Bu itibarla kamil mürşit, irşadını
hidayet-i Nur-u Muhammed mazhariyetle yapar ki, tüm zamanlardaki kamil mürşid
olan velilerin imamı Hz. Ali’dir. Hz. Ali’ye tabi olan kamilin irşadı ise,
Zülfikar olan marifet kılıcıyla cümle cehalet ve zanları keserek, makamat-ı
tevhid marifetiyle salikleri aydınlatmaktır. Bu irşad halen zamanın mürşid-i
kamili tarafından, insanın var olduğu her yerde ve her alemde yapılmaktadır ve
yapılacaktır. İşte her kim ki, kendi zamanındaki kamil mürşidin irşadıyla
makam-ı velayetin keşfi irfanına ulaşırsa, o ebediyen kurtuluşa erip felah bulur.
Medet, imdat
dilemek, yardım istemek demektir. Kamil mürşid, Hz. Peygamber Efendimizin baş
mazharı olduğu hidayet nurunu temsil eder ve nur-u Muhammed’le saliklerin,
taliplerin ve aşıkların imdadına yetişip, onları irşad ederek aydınlatır. Bu
itibarla kulun medeti, yani yardımı Nur-u Muhammed’dir. Bir kimse, Nur-u
Muhammed’e ancak kamil mürşidin irşadıyla mazhar olur. Bu mazhariyetle kul,
velayet şehrine dahil olup, Hz. Ali’nin imamı olduğu velayet mertebesinin
aydınlığına kavuşur. Böyle arif ve kamil bir kulun, her an gönlündeki mihmanı, misafiri Hz. Ali’nin imamı
olduğu velayet keşfi marifetidir.
Hakikat şehrinde durduk namaza
Aşıklar kıblesi ‘semme vechullah’
Dört tekbirle cümle uyduk imama
Medet ya Muhammet şahımdır Ali
Her dem gönlümdeki mihmanım Ali
Hz. Peygamber Efendimiz “Namaz
müminin miracıdır.” buyurmuşlardır. Vakitlerle kılmamız emir ve farz
olan namazda kıbleye, yani Beytullah’a yönelmemiz ve namaz esnasında Allah’tan
başka bir şeyle meşgul olmamamız, ilm-i şeriata göre miraçtır.

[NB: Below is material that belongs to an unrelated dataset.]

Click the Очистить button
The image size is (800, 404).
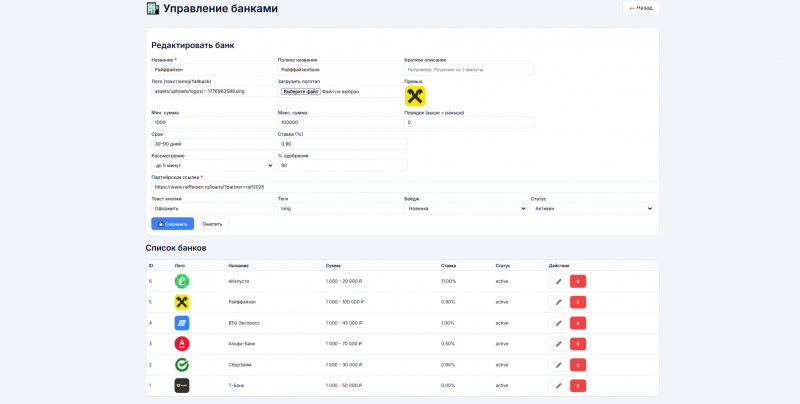(x=212, y=224)
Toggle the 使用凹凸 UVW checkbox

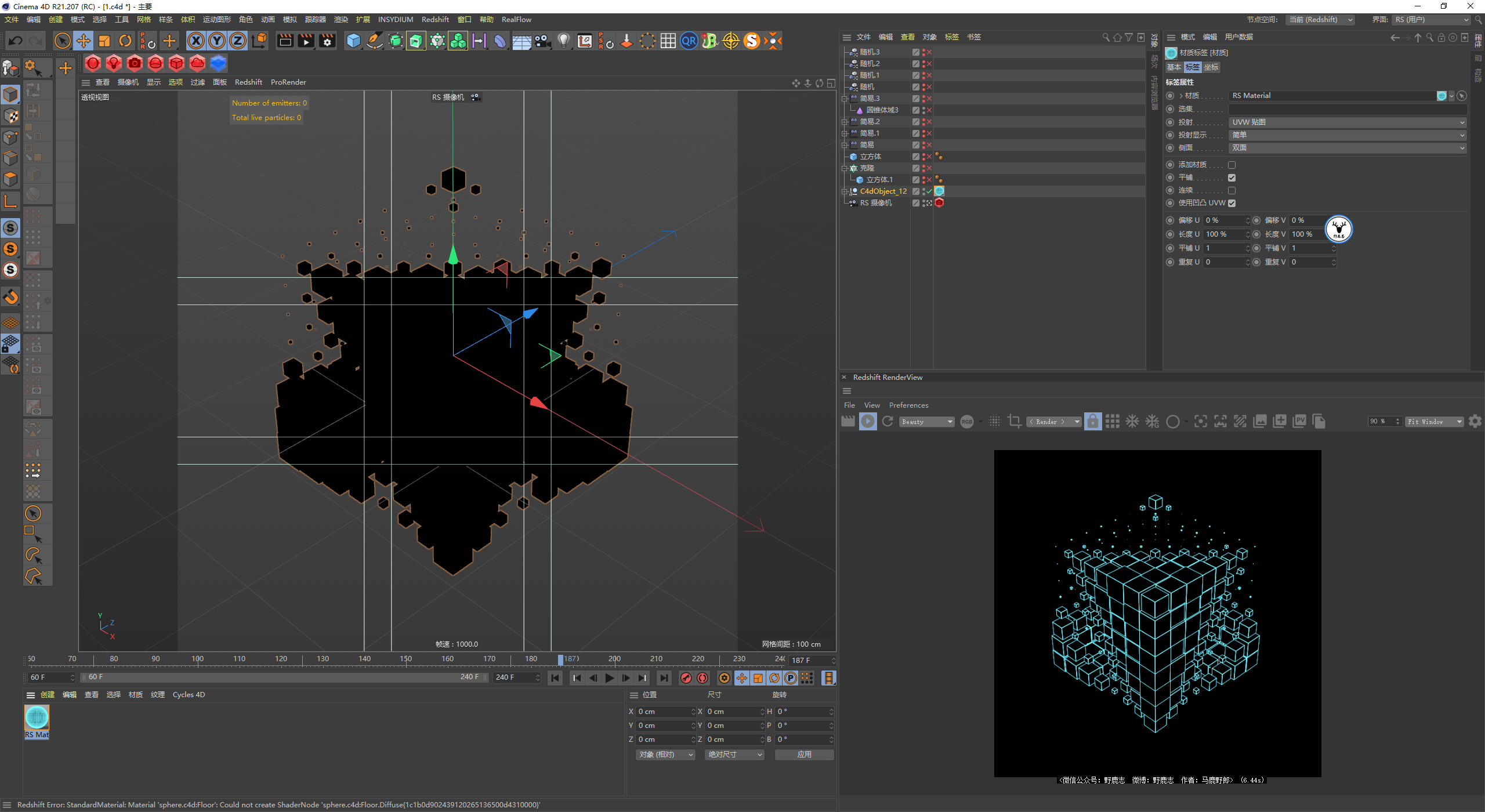pyautogui.click(x=1232, y=203)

İlm-i hakikate göre miraç; namazın iç
yüzü, mahiyetidir. Bu mahiyet kulun Rabbine kavuşup, Rabbini müşahade
etmesidir. Hakikat şehri, meratib-i ilahinin dört teveccühle ulaşılan
mertebesidir ki, o mertebeye ulaşan kulun müşahedesinde Hak’tan başkası olmaz.
Kur’an’ın “Feeynema tüvellu fe semme vechullah / Siz yüzünüzü nereye
çevirirseniz çevirin Allah’ın yüzü oradadır.” (Bakara, 115) beyanındaki mazhariyetle, hakikat şehrine dahil olan kul,
hep Hak’la olup Hak’tan başka görmez. İşte bu müşahede ve ahvâl hakikat
şehridir. Bu hakikat şehrine
meslek-i Resul’ün dört teveccühüyle, yani dört telkiniyle ulaşılır ki, beyitte
ifade edilen dört tekbirden maksat
budur. Bu şehrin imamı ise, tabi
olunup uyulan Al-i prensipler telkinatıdır. İşte ilahi aşk mazhariyetiyle
bu makama ulaşan kulun müşahedesinin yönü, yani kıblesi ‘semme vechullahtır ki, o
her nereye dönüp yönelse Allah’ın vechini görür.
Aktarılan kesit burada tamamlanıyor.